The more time spent on work emails outside of working hours, the greater the instances of emotional exhaustion – and the average person in Belkin’s study spent eight hours a week checking emails out of hours. Subsequent research by Virginia Tech University found that people don’t have to check emails, but just have to believe they’re expected to, to trigger significant amounts of anxiety.
As well as causing anxiety that ripples out to friends and family, there are other serious health implications from staying connected. “If we don’t switch off from work we don’t recover from work,” says Anna Cox, professor of human-computer interaction at University College London, who specialises in researching work-life balance. “Initially that starts to affect your productivity. When you work you’re tired. Ultimately, if you don’t recover from work properly, it can lead to all sorts of physical and mental health problems.”
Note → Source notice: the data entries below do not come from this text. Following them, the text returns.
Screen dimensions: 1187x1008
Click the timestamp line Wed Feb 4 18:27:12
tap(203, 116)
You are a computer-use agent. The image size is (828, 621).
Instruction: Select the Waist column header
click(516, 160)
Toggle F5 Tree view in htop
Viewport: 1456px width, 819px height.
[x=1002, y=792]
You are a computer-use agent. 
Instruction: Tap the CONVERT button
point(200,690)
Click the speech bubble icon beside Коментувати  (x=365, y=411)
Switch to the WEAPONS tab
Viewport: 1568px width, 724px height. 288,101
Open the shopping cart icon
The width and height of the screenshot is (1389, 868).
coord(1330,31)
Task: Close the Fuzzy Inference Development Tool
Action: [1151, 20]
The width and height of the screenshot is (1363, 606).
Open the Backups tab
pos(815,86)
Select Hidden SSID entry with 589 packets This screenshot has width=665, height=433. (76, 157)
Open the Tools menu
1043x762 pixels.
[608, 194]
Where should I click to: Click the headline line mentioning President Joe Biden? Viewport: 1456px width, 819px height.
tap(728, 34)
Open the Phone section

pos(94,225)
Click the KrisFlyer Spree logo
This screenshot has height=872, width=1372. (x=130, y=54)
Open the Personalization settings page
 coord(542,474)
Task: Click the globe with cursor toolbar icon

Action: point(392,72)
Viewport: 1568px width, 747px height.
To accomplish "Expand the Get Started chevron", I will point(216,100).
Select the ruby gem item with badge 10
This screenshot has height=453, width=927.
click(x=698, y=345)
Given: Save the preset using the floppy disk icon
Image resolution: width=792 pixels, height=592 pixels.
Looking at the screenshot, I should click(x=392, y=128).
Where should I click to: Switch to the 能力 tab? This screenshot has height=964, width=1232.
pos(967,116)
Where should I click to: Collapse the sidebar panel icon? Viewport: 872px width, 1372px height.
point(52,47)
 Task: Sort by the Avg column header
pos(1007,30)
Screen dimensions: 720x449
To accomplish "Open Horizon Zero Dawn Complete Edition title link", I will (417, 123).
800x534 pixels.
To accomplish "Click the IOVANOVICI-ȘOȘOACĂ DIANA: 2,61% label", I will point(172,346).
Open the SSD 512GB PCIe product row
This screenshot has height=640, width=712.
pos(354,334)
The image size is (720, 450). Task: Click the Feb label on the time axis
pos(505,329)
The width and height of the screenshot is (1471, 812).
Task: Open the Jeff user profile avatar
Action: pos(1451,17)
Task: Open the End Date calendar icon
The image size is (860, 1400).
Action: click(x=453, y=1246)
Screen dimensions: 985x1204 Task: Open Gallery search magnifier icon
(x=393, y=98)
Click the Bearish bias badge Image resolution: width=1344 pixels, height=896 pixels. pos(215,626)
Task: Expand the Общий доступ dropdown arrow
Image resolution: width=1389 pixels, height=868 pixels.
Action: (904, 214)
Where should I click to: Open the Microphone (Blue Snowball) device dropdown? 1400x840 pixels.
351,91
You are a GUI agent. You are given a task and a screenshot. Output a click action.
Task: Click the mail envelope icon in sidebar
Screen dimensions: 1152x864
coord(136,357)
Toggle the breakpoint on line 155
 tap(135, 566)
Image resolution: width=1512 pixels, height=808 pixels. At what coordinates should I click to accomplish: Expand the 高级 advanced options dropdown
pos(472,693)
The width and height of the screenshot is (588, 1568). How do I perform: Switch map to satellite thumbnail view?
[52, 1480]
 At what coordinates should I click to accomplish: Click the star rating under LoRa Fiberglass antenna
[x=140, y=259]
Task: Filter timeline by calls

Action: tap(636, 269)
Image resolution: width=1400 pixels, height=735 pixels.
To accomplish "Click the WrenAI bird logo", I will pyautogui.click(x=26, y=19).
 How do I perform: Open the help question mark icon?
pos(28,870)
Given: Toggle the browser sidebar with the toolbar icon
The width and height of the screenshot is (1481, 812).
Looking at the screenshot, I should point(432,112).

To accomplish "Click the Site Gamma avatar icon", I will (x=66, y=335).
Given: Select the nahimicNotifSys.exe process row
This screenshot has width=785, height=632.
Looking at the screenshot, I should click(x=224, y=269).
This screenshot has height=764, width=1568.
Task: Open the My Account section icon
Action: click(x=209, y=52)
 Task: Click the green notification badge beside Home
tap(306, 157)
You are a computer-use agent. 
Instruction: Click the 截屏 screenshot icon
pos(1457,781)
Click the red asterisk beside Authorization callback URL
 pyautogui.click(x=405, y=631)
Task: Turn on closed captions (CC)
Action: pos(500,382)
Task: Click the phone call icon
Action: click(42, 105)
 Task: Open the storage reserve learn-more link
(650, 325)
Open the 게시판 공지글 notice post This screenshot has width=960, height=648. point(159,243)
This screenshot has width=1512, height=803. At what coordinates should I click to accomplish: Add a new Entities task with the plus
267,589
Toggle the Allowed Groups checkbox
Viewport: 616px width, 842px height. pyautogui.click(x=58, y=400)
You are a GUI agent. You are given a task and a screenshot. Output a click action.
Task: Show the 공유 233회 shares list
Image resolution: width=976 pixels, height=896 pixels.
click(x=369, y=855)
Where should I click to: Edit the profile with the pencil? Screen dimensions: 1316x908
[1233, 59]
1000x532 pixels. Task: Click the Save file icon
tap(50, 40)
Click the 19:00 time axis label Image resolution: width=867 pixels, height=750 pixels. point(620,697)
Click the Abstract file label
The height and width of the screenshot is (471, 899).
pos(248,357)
Data gathered by a regular survey of employees for the European Working Conditions Survey shows that those who report working more outside regular working hours, for instance, report higher levels of cardiovascular conditions and musculoskeletal pain.
But a blanket ban on emails outside working hours isn’t universally welcomed.
In France for instance, Gonord is uncertain whether the law has worked as designed. His employer didn’t compel him to check emails even before the introduction of the right to disconnect, but he would occasionally check in in order to keep projects on track. “If your company enforces the right to disconnect – by shutting down email access to employees – you have no choice to disconnect,” he says. “I’d feel a pressure, which is what the law was trying to prevent.”
Others feel enshrining the weekend in law won’t necessarily be effective, nor that it will be likely to be implemented in other countries.
“We’re a long way from that, I think, when you think about the way we have so much flexibility,” explains Cox. She believes we’ve swung so far away from traditional 9-to-5 working that implementing strict “timetables” for checking emails would be as vehemently opposed in the UK or the US as it was supported in France.
There’s one further concern, too.
“It’s unenforceable,” says Cooper. “If you’re feeling job insecure and there’s high unemployment like they have in France, are you going to go to your employer and say, ‘I’m sorry, I’m taking you to court?’”
Instead, Cooper feels co-operation is needed between workers and their employers to ensure they’re able to enjoy time away from the screen and the stresses of email. Delete your work email account from your inbox, and leave the worries until Monday.